AVAILABLE DATA:
-- Opening Marker --

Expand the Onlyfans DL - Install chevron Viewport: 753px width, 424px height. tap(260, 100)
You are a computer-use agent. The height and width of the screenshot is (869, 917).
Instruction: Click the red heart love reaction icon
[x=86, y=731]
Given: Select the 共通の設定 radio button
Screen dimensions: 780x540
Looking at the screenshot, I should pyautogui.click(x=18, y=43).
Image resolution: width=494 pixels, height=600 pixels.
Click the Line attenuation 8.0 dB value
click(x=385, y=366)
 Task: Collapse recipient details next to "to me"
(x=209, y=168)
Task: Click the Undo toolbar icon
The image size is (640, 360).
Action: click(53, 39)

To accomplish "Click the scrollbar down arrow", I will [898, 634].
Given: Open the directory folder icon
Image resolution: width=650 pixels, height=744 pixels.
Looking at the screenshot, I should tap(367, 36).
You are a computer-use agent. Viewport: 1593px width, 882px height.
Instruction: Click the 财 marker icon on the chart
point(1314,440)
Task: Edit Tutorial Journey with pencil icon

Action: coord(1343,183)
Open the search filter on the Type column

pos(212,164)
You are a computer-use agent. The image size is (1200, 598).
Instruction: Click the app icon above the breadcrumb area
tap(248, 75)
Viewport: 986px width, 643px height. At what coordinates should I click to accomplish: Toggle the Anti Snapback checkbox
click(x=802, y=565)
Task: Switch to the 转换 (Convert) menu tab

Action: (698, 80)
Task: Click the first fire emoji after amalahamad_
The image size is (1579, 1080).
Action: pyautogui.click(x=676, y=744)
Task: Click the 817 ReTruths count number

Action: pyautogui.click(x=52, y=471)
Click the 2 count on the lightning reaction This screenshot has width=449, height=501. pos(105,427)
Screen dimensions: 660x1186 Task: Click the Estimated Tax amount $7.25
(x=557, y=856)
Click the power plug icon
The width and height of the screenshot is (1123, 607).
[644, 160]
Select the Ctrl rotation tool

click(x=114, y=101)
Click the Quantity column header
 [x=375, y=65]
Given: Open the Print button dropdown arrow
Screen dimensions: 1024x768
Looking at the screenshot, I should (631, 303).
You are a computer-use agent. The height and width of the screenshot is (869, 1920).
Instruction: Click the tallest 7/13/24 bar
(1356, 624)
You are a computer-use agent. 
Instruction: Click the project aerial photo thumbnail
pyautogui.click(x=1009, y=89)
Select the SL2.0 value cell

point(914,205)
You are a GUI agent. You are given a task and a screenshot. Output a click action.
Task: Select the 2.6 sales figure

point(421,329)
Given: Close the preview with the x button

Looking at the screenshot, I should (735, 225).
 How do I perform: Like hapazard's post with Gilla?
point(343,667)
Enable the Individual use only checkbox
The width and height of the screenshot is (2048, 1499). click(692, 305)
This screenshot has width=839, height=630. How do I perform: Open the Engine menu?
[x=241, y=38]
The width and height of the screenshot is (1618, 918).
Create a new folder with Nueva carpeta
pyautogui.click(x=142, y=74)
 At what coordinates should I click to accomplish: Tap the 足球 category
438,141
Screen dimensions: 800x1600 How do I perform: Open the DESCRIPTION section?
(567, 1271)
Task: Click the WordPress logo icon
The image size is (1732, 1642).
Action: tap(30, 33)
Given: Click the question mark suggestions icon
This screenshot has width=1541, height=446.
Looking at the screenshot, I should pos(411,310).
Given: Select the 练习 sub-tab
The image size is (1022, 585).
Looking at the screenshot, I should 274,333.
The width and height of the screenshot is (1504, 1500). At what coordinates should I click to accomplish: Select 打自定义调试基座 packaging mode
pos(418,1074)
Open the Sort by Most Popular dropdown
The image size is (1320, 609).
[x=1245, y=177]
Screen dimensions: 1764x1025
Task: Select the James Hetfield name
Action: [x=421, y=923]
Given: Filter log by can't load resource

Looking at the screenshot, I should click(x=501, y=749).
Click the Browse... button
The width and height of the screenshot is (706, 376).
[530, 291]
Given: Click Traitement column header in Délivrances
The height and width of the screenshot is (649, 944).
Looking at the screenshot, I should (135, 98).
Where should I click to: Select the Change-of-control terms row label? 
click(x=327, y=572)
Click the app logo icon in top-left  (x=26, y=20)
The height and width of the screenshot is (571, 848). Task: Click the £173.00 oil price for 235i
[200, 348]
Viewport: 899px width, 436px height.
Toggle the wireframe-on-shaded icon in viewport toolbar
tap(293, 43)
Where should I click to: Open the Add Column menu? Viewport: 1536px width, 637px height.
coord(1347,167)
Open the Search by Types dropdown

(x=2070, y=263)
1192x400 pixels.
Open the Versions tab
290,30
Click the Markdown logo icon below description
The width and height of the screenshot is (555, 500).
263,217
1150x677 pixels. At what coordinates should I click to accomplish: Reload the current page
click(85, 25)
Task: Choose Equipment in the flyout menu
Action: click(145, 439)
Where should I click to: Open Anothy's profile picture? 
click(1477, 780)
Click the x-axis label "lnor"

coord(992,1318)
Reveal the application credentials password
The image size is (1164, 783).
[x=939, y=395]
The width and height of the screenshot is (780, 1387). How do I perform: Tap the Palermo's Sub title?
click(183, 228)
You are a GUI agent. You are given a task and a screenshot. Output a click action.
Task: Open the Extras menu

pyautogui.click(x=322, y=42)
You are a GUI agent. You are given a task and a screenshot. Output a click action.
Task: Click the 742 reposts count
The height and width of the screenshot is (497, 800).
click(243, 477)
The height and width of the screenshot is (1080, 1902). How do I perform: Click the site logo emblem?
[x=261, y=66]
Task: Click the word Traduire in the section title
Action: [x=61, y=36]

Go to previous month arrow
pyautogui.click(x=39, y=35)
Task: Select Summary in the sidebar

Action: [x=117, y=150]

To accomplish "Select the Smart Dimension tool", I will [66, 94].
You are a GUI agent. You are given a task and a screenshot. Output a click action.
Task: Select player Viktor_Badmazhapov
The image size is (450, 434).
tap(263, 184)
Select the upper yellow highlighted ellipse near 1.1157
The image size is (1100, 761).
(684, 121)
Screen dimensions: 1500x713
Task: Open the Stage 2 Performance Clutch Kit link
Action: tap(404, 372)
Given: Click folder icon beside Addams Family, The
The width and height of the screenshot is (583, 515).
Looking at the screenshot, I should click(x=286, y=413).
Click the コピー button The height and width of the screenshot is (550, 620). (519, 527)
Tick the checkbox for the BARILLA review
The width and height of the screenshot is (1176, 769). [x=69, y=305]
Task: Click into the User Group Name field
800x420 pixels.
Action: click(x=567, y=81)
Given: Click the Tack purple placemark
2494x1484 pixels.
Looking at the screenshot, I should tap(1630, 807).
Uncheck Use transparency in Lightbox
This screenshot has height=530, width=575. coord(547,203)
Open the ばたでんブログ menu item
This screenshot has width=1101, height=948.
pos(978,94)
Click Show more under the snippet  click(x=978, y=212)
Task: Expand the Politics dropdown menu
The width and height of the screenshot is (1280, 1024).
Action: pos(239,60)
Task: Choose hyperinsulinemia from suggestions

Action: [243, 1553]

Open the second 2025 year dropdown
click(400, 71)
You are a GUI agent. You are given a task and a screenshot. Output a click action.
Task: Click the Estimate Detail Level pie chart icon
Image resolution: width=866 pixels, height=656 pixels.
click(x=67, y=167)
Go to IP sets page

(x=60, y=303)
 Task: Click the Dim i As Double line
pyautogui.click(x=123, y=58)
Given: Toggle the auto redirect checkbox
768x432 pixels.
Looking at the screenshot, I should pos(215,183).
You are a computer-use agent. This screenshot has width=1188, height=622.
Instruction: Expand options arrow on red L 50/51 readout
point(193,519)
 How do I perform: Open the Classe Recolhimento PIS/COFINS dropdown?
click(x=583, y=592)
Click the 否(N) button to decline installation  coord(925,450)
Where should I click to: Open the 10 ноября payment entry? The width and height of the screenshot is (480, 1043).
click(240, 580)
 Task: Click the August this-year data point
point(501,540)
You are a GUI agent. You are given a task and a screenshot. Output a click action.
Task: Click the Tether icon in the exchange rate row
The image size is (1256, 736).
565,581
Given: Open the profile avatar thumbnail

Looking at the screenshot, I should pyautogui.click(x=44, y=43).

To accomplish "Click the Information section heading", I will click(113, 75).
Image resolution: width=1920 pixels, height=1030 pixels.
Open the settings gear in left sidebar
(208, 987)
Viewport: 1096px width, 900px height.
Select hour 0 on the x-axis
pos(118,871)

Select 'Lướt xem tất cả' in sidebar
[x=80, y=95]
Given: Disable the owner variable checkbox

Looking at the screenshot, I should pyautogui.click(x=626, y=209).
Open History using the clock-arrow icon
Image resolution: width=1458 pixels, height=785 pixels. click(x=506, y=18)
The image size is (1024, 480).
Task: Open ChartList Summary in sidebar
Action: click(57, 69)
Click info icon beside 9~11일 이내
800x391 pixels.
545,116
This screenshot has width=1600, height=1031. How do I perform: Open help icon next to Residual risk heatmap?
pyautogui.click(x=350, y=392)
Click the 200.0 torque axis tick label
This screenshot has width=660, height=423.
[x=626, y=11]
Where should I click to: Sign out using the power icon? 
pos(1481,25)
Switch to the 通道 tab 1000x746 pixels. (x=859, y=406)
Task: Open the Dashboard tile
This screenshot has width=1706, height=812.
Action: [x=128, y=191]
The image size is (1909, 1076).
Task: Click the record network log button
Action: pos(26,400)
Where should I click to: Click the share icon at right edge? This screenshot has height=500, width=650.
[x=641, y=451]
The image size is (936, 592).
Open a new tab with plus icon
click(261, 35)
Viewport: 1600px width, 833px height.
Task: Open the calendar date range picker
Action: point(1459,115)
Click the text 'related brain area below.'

-- Closing Marker --

INSTRUCTIONS TO FOLLOW:
Retype exactly the span of lines from the one with "The width and height of the screenshot is (780, 1387)." through the one with "Select the upper"; include both ends and omit the rest of the material.

TASK ANSWER:
The width and height of the screenshot is (780, 1387). How do I perform: Tap the Palermo's Sub title?
click(183, 228)
You are a GUI agent. You are given a task and a screenshot. Output a click action.
Task: Open the Extras menu

pyautogui.click(x=322, y=42)
You are a GUI agent. You are given a task and a screenshot. Output a click action.
Task: Click the 742 reposts count
The height and width of the screenshot is (497, 800).
click(243, 477)
The height and width of the screenshot is (1080, 1902). How do I perform: Click the site logo emblem?
[x=261, y=66]
Task: Click the word Traduire in the section title
Action: [x=61, y=36]

Go to previous month arrow
pyautogui.click(x=39, y=35)
Task: Select Summary in the sidebar

Action: [x=117, y=150]

To accomplish "Select the Smart Dimension tool", I will [66, 94].
You are a GUI agent. You are given a task and a screenshot. Output a click action.
Task: Select player Viktor_Badmazhapov
The image size is (450, 434).
tap(263, 184)
Select the upper yellow highlighted ellipse near 1.1157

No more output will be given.